Contexte de l’opération
La ville de Jeumont s’est longtemps appuyée sur deux composantes majeures de son activité : d’une part l’activité ferroviaire expliquée par sa position frontalière avec la Belgique, sur le tracé de la ligne internationale Paris Moscou, et d’autre part par la présence de ‘Jeumont Industrie’ qui a construit sa réputation sur le génie électrique et nucléaire.
Les échanges avec le bassin industriel de Charleroi entre 1860 à 1960 entraîneront un développement rapide de la vallée Sambrienne et de la ville de Jeumont en particulier. Ce développement, contrarié par les frontières, se fera au travers de la Rivière canalisée de la Sambre et du réseau ferroviaire déjà en place.
Le déclin économique de la région et la disparition des frontières douanières ont laissé des espaces et bâtiments en friches dans lesquels le bâtiment de la Gare s’inscrit. La gare fait partie de la politique menée par la Ville pour réutiliser et revaloriser ses bâtiments dont la qualité architecturale et le caractère patrimonial les destinent à être transformés en équipements emblématiques.
Dans le cadre de l’Europan, un schéma directeur a été réalisé proposant un nouvel axe parallèle aux voies SNCF, reliant la Gare à l’Hôtel de Ville dans un parcours paysager. Ce parcours intègre dans une succession d’espaces actuellement vides les grandes carcasses des bâtiments désaffectés. L’activité réduite de l’ancienne gare SNCF s’est réfugiée à une extrémité du bâtiment. Restait à redonner vie au reste de cet édifice de 150m de long.
Présentation générale
Le programme du Pôle Culturel et de Haute Technologie se caractérise par la diversité des activités à regrouper dans un bâtiment dont la force architecturale se caractérise par sa longueur et son étroitesse : salle d’exposition, bar, salle de spectacle, studios son et vidéo, plateau de tournage, conservatoire de danse et musique, cybercentre.
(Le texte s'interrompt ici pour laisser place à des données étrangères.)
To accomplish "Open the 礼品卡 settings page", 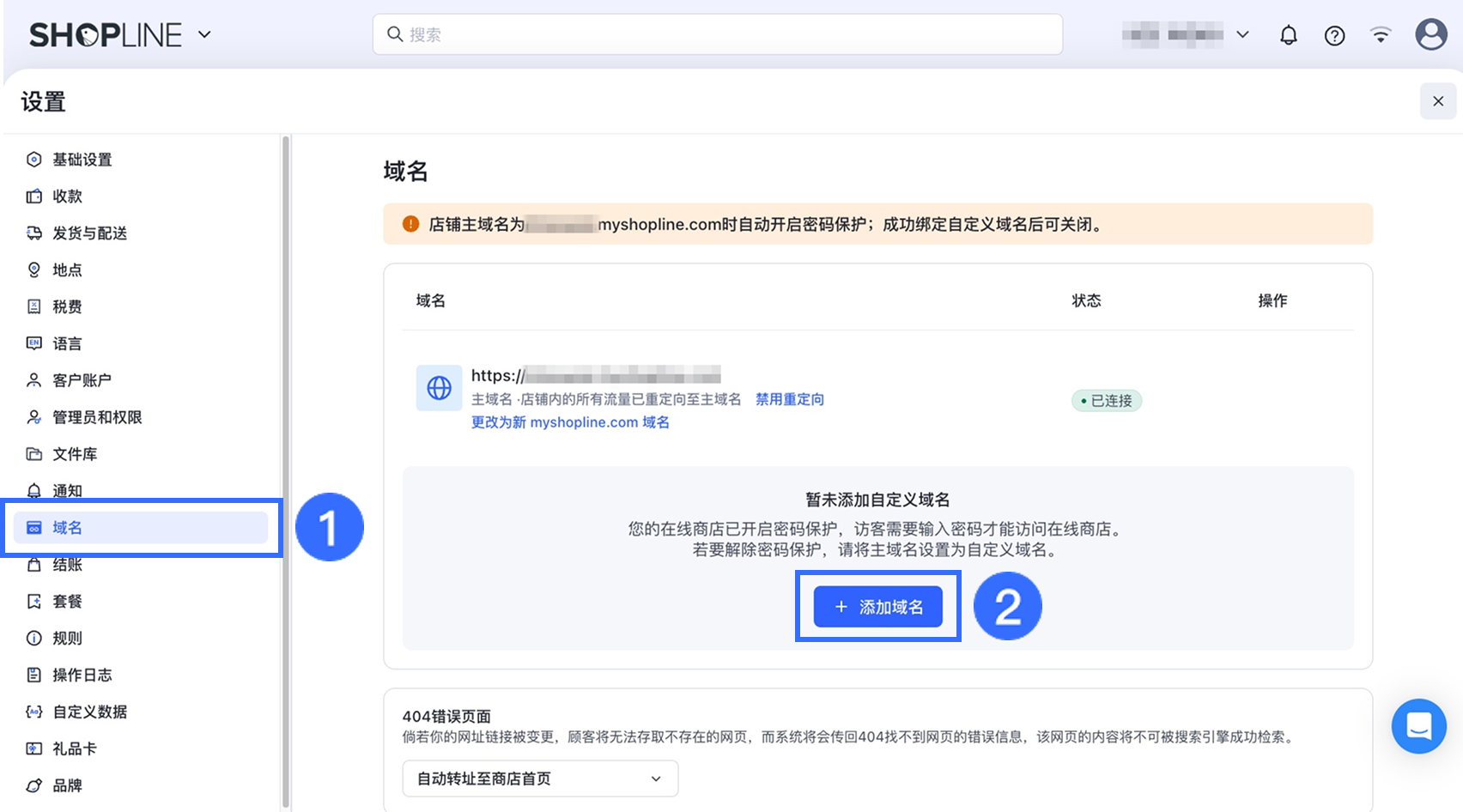I will pyautogui.click(x=74, y=748).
Le défi consistait à regrouper ou isoler les activités entre elles sans détruire la simplicité et l’évidence des volumes d’origine, d’intervenir en conservant l’identité de la gare, ses matériaux, la poésie liée aux lieux, salle des pas perdus ou hall des douanes.
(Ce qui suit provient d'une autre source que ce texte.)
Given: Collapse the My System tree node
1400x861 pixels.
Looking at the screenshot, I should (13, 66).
L’intégration du nouveau programme dans l’édifice s’est faite grâce à deux principes adoptés pour le projet :
– à l’extérieur, par le choix d’une architecture à l’écriture contemporaine rapportée sur l’architecture classique de l’édifice. Les éléments rapportés sont le Plateau de Tournage et la passerelle de liaison à l’étage courant devant la façade – symbole des échanges dans le bâtiment,
– à l’intérieur, grâce aux jeux des circulations longitudinales permettant de décoller des façades les volumes abritant les activités et du parti adopté pour la salle de spectacle, structure en bateau totalement indépendante du volume du hall qui l’abrite.
Ces volumes rapportés, aussi bien à l’intérieur qu’à l’extérieur, transforment l’image du bâtiment dans sa nouvelle vocation de Pôle artistique basé sur les nouvelles technologies, ouvert sur le site.
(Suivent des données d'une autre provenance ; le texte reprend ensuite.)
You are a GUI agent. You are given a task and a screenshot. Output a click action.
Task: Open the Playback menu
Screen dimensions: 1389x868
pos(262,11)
Les boîtes dans la boîte, les objets acoustiques
Le principe adopté permet de traiter les différentes entités le long de la colonne vertébrale du bâtiment comme des boites différenciées les unes par rapport aux autres dans l’enveloppe de la Gare.
Principe technique
Les exigences acoustiques extrêmement contraignantes liées au programme (enregistrement audio et video) ont été prises en compte en traitant individuellement chaque entité fonctionnelle.
Chaque boîte concernée comprend le traitement anti-vibratoire ou acoustique approprié, par exemple boites à ressort au niveau des fondations, de façon à isoler l’entité du passage des trains, à assurer l’isolation des boites entre elles et vis à vis des bruits extérieurs.
Principe esthétique
Le principe de ‘boîtes dans la boîte’ permet également d’identifier visuellement chaque activité fortement affirmée par le choix de sa géométrie, le traitement des matériaux de revêtement et la couleur adoptée. Cette disposition est un choix non seulement esthétique mais également ludique pour le confort du visiteur qui repèrera facilement dans le bâtiment l’activité qu’il vient rechercher. La salle de spectacle se matérialise par un volume de bois décliné dans un camaïeu de rouges, le conservatoire de musique est revêtu d’un mur lumineux orange. Les studios de musique sont traités dans une ambiance gris et rouge, les studios images dans un univers de briques laquées en blanc….
Sur le parvis
La façade de la Gare, caractéristique de l’architecture ferroviaire, est mise en tension par la présence des deux volumes nouveaux, la passerelle et le plateau de tournage. Ces deux volumes sont traités comme des objets lumineux posés la nuit sur le no man’s land de l’esplanade de la gare.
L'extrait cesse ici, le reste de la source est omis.